SWORD API¶
SWORD stands for “Simple Web-service Offering Repository Deposit” and is a “profile” of AtomPub (RFC 5023) which is a RESTful API that allows non-Dataverse Software to deposit files and metadata into a Dataverse installation. Client libraries are available in Python, Javascript, Java, R, Ruby, and PHP.
Contents:
About¶
Introduced in Dataverse Network (DVN) 3.6, the SWORD API was formerly known as the “Data Deposit API” and data-deposit/v1
appeared in the URLs. For backwards compatibility these URLs continue to work (with deprecation warnings). Due to architectural changes and security improvements (especially the introduction of API tokens) in Dataverse Software 4.0, a few backward incompatible changes were necessarily introduced and for this reason the version has been increased to v1.1
. For details, see Backward incompatible changes.

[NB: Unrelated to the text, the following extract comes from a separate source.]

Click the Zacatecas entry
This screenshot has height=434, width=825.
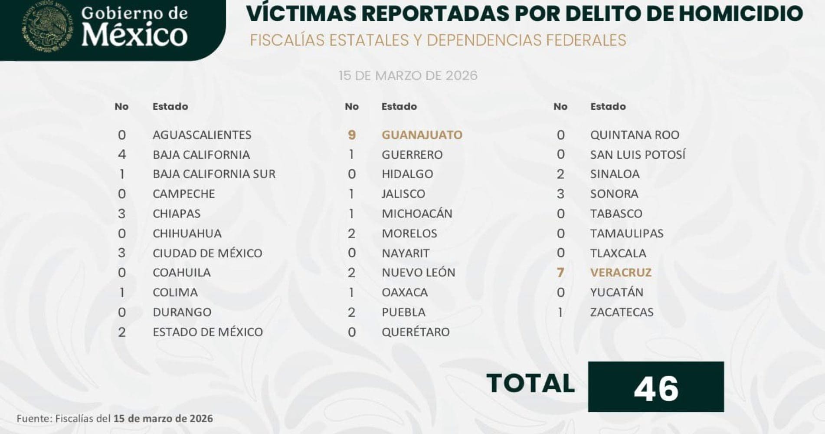point(622,312)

The Dataverse Software implements most of SWORDv2, which is specified at http://swordapp.github.io/SWORDv2-Profile/SWORDProfile.html . Please reference the SWORDv2 specification for expected HTTP status codes (i.e. 201, 204, 404, etc.), headers (i.e. “Location”), etc.
As a profile of AtomPub, XML is used throughout SWORD. As of Dataverse Software 4.0 datasets can also be created via JSON using the “native” API. SWORD is limited to the dozen or so fields listed below in the crosswalk, but the native API allows you to populate all metadata fields available in a Dataverse installation.
Authentication for SWORD¶
The API Tokens and Authentication section describes how to pass API tokens for the “native” API (as a header or query parameter) but SWORD uses a different mechanism known as HTTP Basic Authentication (RFC 7617).
HTTP Basic Authentication commonly makes use of both a username and a password but the SWORD API uses only a username that is populated with the user’s API token. The password should be blank or empty.
Clients such as curl
expect both a username and a password separated by a colon. With curl
, the way to indicate that the password should be blank or empty is to include the colon at the end of the username (the API token) like this:
curl -u 54b143b5-d001-4254-afc0-a1c0f6a5b5a7:
All the curl examples below take this form but instead of showing an API token like above, a Bash environment variable called $API_TOKEN
is shown instead like this:
curl -u $API_TOKEN:
Backward incompatible changes¶
For better security than in DVN 3.x, usernames and passwords are no longer accepted. The use of an API token is required.
Differences in Dataverse Software 4 from DVN 3.x lead to a few minor backward incompatible changes in the Dataverse Software implementation of SWORD, which are listed below. Old v1
URLs should continue to work but the Service Document
will contain a deprecation warning and responses will contain v1.1
URLs. See also Known issues.
Newly required fields when creating/editing datasets for compliance with the Joint Declaration for Data Citation principles.
dcterms:creator
(maps to authorName)dcterms:description
Deaccessioning is no longer supported. An alternative will be developed at https://github.com/IQSS/dataverse/issues/778
The Service Document will show a single API Terms of Use rather than root level and Dataverse collection level Deposit Terms of Use.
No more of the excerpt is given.